The estimates that have a higher degree of inherent uncertainty and require our most significant judgments are outlined in Management’s Discussion and Analysis of Financial Condition and Results of Operations contained in our Report on Form 10-K for fiscal year ended Aug. 31, 2010. Had we used estimates different from any of those contained in such Report on Form 10-K, our financial condition, profitability, or liquidity for the current period could have been materially different from those presented in this Form 10-Q.
NEW ACCOUNTING STANDARDS
In July 2010, the FASB issued a new update that requires enhanced disclosures regarding credit quality and the related allowance for credit losses of financing receivables. The new disclosures will require additional information for nonaccrual and past due accounts, the allowance for credit losses, impaired loans, credit quality, and account modifications. Accordingly, we will include the new disclosure requirements as of the end of the reporting period beginning in second quarter 2011, and the disclosures related to activities during the reporting period beginning in our third quarter 2011. We are currently evaluating the disclosure impact of including this update on the consolidated financial statements.

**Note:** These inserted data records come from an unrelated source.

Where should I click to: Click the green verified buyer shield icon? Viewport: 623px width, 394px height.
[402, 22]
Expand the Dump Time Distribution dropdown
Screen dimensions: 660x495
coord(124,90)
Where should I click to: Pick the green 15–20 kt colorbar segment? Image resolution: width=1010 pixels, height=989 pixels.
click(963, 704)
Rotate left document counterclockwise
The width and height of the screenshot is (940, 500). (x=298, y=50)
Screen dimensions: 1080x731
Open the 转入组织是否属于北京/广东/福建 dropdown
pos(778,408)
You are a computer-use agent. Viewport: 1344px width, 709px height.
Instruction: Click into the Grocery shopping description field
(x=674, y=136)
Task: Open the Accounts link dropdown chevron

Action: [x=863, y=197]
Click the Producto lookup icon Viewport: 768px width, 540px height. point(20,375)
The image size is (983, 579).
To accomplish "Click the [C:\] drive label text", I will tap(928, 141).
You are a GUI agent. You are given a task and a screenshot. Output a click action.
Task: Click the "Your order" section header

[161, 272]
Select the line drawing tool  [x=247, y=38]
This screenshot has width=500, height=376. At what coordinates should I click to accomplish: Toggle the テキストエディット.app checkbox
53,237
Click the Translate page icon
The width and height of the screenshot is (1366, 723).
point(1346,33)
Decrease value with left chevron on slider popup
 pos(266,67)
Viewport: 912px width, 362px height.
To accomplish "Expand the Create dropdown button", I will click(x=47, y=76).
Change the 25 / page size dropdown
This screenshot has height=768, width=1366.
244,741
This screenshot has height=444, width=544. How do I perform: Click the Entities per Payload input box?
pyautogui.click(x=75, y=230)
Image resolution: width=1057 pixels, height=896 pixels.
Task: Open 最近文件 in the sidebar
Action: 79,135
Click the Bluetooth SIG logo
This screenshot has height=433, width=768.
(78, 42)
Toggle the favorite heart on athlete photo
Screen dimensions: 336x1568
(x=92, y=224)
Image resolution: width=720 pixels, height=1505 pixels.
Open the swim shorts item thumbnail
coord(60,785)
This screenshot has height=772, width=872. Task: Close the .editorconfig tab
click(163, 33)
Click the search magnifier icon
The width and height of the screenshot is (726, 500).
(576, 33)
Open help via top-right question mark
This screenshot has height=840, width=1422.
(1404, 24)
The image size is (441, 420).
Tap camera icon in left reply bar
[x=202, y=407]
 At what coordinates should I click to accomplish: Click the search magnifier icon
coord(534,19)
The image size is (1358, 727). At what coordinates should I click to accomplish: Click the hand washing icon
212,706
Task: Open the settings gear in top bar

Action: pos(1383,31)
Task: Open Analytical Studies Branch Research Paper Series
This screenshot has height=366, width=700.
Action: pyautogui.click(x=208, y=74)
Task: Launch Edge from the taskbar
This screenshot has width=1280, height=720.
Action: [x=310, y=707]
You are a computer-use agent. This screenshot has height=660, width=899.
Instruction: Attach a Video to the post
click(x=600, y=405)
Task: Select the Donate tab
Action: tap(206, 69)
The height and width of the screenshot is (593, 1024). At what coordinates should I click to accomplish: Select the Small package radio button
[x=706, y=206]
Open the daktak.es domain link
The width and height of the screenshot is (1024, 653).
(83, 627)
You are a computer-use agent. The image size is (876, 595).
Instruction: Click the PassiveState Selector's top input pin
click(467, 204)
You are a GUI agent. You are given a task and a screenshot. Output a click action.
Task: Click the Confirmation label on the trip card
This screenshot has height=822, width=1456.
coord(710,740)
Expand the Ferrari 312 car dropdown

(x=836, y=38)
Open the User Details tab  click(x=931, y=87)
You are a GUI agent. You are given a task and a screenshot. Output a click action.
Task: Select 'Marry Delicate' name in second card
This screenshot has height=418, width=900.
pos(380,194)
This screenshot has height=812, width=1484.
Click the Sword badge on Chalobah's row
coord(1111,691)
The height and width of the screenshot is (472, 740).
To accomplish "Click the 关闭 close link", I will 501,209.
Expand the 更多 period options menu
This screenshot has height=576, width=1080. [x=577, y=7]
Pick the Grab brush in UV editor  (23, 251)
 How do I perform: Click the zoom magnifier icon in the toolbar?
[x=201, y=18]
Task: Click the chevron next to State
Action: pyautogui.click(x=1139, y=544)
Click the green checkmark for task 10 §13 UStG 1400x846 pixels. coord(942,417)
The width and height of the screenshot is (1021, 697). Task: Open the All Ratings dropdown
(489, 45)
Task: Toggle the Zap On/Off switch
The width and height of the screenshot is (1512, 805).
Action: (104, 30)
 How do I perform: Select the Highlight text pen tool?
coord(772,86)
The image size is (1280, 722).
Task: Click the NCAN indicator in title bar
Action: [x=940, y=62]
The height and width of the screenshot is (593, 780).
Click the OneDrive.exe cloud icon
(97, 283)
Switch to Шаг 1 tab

In January 2010, the FASB issued an amendment to the Fair Value Measurements and Disclosures topic of the ASC. This amendment requires disclosures about transfers into and out of Levels 1 and 2 and separate disclosures about purchases, sales, issuances, and settlements relating to Level 3 measurements. It also clarifies existing fair value disclosures about the level of disaggregation and about inputs and valuation techniques used to measure fair value. This amendment was effective for periods beginning after Dec. 15, 2009, except for the requirement to provide the Level 3 activity of purchases, sales, issuances, and settlements, which will be effective for fiscal years beginning after Dec. 15, 2010, and for interim periods within those fiscal years. Accordingly, we prospectively adopted this amendment in third quarter 2010, and adopted the additional Level 3 requirements in fiscal year 2011. See Note 14 — Fair Value Measurements — for the new disclosures.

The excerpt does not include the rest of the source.